Source extract:
──────────
Paurvi Bhatt is fighting to bring "working daughters" out of the shadows.
Bhatt began identifying herself as one when she was in her late 20s, after her father, Harshad, was diagnosed with early-onset dementia at the cruelly young age of 58. Bhatt and her mother became his primary caregivers, so much so that even during job interviews Bhatt would keep her cellphone in plain sight, telling potential employers that she needed to be always connected in case Dad needed her.
As the only child of immigrant parents, Bhatt clung to the working-daughter label, which she could slip into conversation to give colleagues a quick framework for understanding her family pressures. While some of her peers in the workplace were adapting to the stresses of new parenthood, Bhatt wanted those around her to know that her obligations were just as urgent.
"There are working mothers, but I'm actually a working daughter," she would say.
She discovered those two words gave her strength.
"My family responsibilities were so dear to me, and I made sure that people knew that this is a part of who I am," Bhatt told me. "My parents were always part of the package."
For the first time in her life, Bhatt — now 55 and an executive with a large medical technology firm in Minnesota — is taking family leave. This time, it's to care for her mother, Rekha, 78, who is battling her fifth recurrence of cancer and a broken femur from a recent fall.
──────────
Listed records:
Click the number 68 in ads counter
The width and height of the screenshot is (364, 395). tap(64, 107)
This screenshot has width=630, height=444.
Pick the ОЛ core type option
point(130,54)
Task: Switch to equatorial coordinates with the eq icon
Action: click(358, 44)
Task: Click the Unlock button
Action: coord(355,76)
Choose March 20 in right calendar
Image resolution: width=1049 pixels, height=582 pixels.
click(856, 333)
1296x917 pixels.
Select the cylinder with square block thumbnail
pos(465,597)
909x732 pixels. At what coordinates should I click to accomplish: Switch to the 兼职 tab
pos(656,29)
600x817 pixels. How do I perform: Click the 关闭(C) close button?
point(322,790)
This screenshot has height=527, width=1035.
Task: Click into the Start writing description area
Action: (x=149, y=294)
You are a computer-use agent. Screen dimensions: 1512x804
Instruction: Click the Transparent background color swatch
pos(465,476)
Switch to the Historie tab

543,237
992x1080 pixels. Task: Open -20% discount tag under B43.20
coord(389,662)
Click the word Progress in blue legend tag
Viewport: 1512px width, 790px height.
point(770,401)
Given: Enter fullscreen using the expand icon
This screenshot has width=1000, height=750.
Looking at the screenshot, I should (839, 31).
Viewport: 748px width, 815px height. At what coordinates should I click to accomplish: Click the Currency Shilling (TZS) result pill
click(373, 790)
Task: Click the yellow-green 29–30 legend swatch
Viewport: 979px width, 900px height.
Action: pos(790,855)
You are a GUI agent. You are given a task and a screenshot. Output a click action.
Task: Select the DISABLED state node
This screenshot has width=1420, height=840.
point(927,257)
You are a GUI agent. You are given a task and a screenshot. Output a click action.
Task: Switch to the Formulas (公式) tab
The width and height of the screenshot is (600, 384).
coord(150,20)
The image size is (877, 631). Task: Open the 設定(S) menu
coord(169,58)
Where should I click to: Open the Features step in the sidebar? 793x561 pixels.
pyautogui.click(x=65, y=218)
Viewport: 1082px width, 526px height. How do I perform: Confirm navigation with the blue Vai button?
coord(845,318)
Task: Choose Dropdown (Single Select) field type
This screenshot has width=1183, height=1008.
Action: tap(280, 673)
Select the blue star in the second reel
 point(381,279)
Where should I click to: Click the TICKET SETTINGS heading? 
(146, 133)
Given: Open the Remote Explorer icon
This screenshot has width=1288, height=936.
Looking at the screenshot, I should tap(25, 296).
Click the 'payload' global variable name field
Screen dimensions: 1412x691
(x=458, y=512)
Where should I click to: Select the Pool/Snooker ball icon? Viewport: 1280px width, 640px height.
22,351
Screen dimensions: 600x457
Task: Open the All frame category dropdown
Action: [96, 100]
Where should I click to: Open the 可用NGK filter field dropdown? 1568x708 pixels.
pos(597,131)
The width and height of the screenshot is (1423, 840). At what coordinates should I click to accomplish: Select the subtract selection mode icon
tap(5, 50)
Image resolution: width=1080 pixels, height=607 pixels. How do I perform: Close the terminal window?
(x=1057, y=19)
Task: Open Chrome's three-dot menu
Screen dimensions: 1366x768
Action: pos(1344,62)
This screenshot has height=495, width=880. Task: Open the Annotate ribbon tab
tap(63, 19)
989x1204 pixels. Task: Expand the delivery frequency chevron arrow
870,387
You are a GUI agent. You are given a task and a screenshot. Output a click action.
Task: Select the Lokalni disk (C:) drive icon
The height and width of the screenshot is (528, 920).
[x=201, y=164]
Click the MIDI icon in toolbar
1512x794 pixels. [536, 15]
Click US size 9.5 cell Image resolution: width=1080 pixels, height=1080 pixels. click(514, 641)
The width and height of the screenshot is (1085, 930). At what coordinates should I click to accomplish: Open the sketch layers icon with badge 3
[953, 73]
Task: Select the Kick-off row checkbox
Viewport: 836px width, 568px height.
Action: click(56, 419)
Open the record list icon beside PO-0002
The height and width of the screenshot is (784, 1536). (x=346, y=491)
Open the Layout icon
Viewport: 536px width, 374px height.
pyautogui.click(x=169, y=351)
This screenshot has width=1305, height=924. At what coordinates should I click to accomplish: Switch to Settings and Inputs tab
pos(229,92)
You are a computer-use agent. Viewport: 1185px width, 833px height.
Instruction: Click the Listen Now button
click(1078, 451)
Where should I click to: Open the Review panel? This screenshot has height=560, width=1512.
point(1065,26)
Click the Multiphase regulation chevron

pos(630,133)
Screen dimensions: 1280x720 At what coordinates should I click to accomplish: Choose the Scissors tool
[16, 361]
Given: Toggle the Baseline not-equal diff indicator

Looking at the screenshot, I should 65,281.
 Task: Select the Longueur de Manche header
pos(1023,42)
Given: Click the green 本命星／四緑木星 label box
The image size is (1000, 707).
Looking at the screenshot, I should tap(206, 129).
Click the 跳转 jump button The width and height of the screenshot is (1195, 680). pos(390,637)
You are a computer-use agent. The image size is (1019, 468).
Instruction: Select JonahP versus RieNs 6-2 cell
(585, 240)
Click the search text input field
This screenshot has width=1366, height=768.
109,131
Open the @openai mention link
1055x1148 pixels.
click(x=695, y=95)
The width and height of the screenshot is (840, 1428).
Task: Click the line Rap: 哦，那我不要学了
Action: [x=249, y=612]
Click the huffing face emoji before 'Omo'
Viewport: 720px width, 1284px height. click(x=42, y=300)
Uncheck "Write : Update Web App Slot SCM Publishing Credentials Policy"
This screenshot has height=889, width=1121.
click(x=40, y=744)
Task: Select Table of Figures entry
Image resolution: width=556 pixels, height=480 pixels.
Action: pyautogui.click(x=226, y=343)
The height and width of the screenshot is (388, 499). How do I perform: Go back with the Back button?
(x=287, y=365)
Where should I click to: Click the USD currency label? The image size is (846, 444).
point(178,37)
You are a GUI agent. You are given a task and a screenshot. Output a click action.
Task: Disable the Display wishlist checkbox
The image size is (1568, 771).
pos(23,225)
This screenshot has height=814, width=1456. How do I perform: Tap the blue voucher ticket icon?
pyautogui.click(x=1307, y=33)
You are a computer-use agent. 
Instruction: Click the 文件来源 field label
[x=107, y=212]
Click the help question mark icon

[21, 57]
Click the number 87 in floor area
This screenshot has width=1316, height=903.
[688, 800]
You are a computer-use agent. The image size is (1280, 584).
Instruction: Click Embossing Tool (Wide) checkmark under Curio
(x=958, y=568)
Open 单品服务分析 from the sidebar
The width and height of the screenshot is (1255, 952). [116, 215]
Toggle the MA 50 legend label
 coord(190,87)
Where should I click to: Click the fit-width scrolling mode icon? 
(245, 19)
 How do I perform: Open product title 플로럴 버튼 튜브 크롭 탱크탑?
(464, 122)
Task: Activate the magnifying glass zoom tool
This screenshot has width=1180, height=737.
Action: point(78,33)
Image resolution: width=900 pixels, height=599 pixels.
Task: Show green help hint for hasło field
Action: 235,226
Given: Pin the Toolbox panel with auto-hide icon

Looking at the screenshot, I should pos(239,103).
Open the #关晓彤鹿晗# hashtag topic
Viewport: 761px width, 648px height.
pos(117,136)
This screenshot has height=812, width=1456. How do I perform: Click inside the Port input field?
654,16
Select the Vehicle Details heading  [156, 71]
──────────
Copy the passage about working daughters, starting at "As the only" and ending at "just as urgent.". The items are not needed for what comes next.

Written answer:
As the only child of immigrant parents, Bhatt clung to the working-daughter label, which she could slip into conversation to give colleagues a quick framework for understanding her family pressures. While some of her peers in the workplace were adapting to the stresses of new parenthood, Bhatt wanted those around her to know that her obligations were just as urgent.